- _WHAT TO PRODUCE_: Proceed with the KVM mailing-list thread about stolen bits in 'struct kvm_mmu_page', picking up after its last sentence and leaving the listing that follows it alone.

- _TEXT SEGMENT_:
┄┄┄┄┄┄┄┄┄┄┄┄┄┄┄┄┄┄┄┄

On Thu, 5 Aug 2021 16:06:41 +0000 Sean Christopherson wrote:
> On Thu, Aug 05, 2021, Kai Huang wrote:
> > On Fri, 2 Jul 2021 15:04:47 -0700 isaku.yamahata@intel.com wrote:
> > > From: Rick Edgecombe <rick.p.edgecombe@intel.com>
> > > @@ -2020,6 +2032,7 @@ static struct kvm_mmu_page *kvm_mmu_get_page(struct kvm_vcpu *vcpu,
> > >  	sp = kvm_mmu_alloc_page(vcpu, direct);
> > >  
> > >  	sp->gfn = gfn;
> > > +	sp->gfn_stolen_bits = gfn_stolen_bits;
> > >  	sp->role = role;
> > >  	hlist_add_head(&sp->hash_link, sp_list);
> > >  	if (!direct) {
> > > @@ -2044,6 +2057,13 @@ static struct kvm_mmu_page *kvm_mmu_get_page(struct kvm_vcpu *vcpu,
> > >  	return sp;
> > >  }
> > 
> > 
> > Sorry for replying old thread,
> 
> Ha, one month isn't old, it's barely even mature.
> 
> > but to me it looks weird to have gfn_stolen_bits
> > in 'struct kvm_mmu_page'.  If I understand correctly, above code basically
> > means that GFN with different stolen bit will have different 'struct
> > kvm_mmu_page', but in the context of this patch, mappings with different
> > stolen bits still use the same root,
> 
> You're conflating "mapping" with "PTE".  The GFN is a per-PTE value.  Yes, there
> is a final GFN that is representative of the mapping, but more directly the final
> GFN is associated with the leaf PTE.
> 
> TDX effectively adds the restriction that all PTEs used for a mapping must have
> the same shared/private status, so mapping and PTE are somewhat interchangeable
> when talking about stolen bits (the shared bit), but in the context of this patch,
> the stolen bits are a property of the PTE.

Yes it is a property of PTE, this is the reason that I think it's weird to have
stolen bits in 'struct kvm_mmu_page'. Shouldn't stolen bits in 'struct
kvm_mmu_page' imply that all PTEs (whether leaf or not) share the same
stolen bit?

> 
> Back to your statement, it's incorrect.  PTEs (effectively mappings in TDX) with
> different stolen bits will _not_ use the same root.  kvm_mmu_get_page() includes
> the stolen bits in both the hash lookup and in the comparison, i.e. restores the
> stolen bits when looking for an existing shadow page at the target GFN.
> 
> @@ -1978,9 +1990,9 @@ static struct kvm_mmu_page *kvm_mmu_get_page(struct kvm_vcpu *vcpu,
>                 role.quadrant = quadrant;
>         }
> 
> -       sp_list = &vcpu->kvm->arch.mmu_page_hash[kvm_page_table_hashfn(gfn)];
> +       sp_list = &vcpu->kvm->arch.mmu_page_hash[kvm_page_table_hashfn(gfn_and_stolen)];
>         for_each_valid_sp(vcpu->kvm, sp, sp_list) {
> -               if (sp->gfn != gfn) {
> +               if ((sp->gfn | sp->gfn_stolen_bits) != gfn_and_stolen) {
>                         collisions++;
>                         continue;
>                 }
> 

This only works for non-root table, but there's only one single
vcpu->arch.mmu->root_hpa, we don't have an array to have one root for each
stolen bit, i.e. do a loop in mmu_alloc_direct_roots(), so effectively all
stolen bits share one single root.

┄┄┄┄┄┄┄┄┄┄┄┄┄┄┄┄┄┄┄┄

- _PROVIDED DATA_:
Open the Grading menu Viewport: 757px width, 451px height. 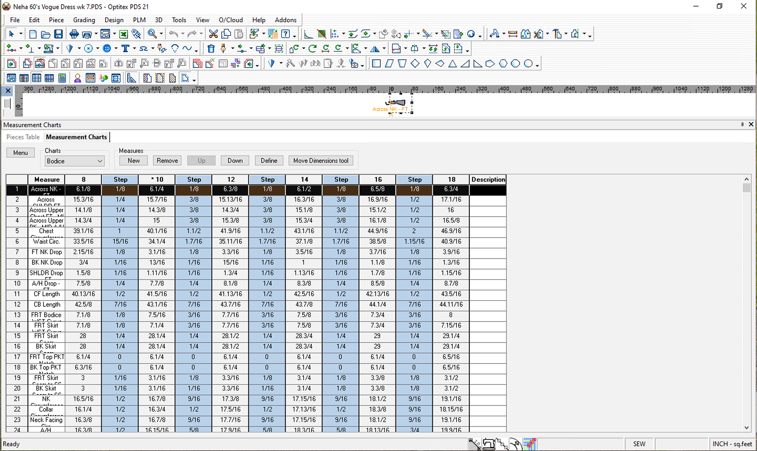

┄┄┄┄┄┄┄┄┄┄┄┄┄┄┄┄┄┄┄┄

- _ANSWER TO THE PROBLEM_:
> > which means gfn_stolen_bits doesn't make a lot of sense at least for root
> > page table. 
> 
> It does make sense, even without a follow-up patch.  In Rick's original series,
> stealing a bit for execute-only guest memory, there was only a single root.  And
> except for TDX, there can only ever be a single root because the shared EPTP isn't
> usable, i.e. there's only the regular/private EPTP.
> 
> > Instead, having gfn_stolen_bits in 'struct kvm_mmu_page' only makes sense in
> > the context of TDX, since TDX requires two separate roots for private and
> > shared mappings.
> 
> > So given we cannot tell whether the same root, or different roots should be
> > used for different stolen bits, I think we should not add 'gfn_stolen_bits' to
> > 'struct kvm_mmu_page' and use it to determine whether to allocate a new table
> > for the same GFN, but should use a new role (i.e role.private) to determine.
> 
> A new role would work, too, but it has the disadvantage of not automagically
> working for all uses of stolen bits, e.g. XO support would have to add another
> role bit.

For each purpose of particular stolen bit, a new role can be defined.  For
instance, in __direct_map(), if you see stolen bit is TDX shared bit, you don't
set role.private (otherwise set role.private).  For XO, if you see the stolen
bit is XO, you set role.xo.

We already have info of 'gfn_stolen_mask' in vcpu, so we just need to make sure
all code paths can find the actual stolen bit based on sp->role and vcpu (I
haven't gone through all though, assuming the annoying part is rmap).

> 
> > And removing 'gfn_stolen_bits' in 'struct kvm_mmu_page' could also save some
> > memory.
> 
> But I do like saving memory...  One potentially bad idea would be to unionize
> gfn and stolen bits by shifting the stolen bits after they're extracted from the
> gpa, e.g.
> 
> 	union {
> 		gfn_t gfn_and_stolen;
> 		struct {
> 			gfn_t gfn:52;
> 			gfn_t stolen:12;
> 		}
> 	};
> 
> the downsides being that accessing just the gfn would require an additional masking
> operation, and the stolen bits wouldn't align with reality.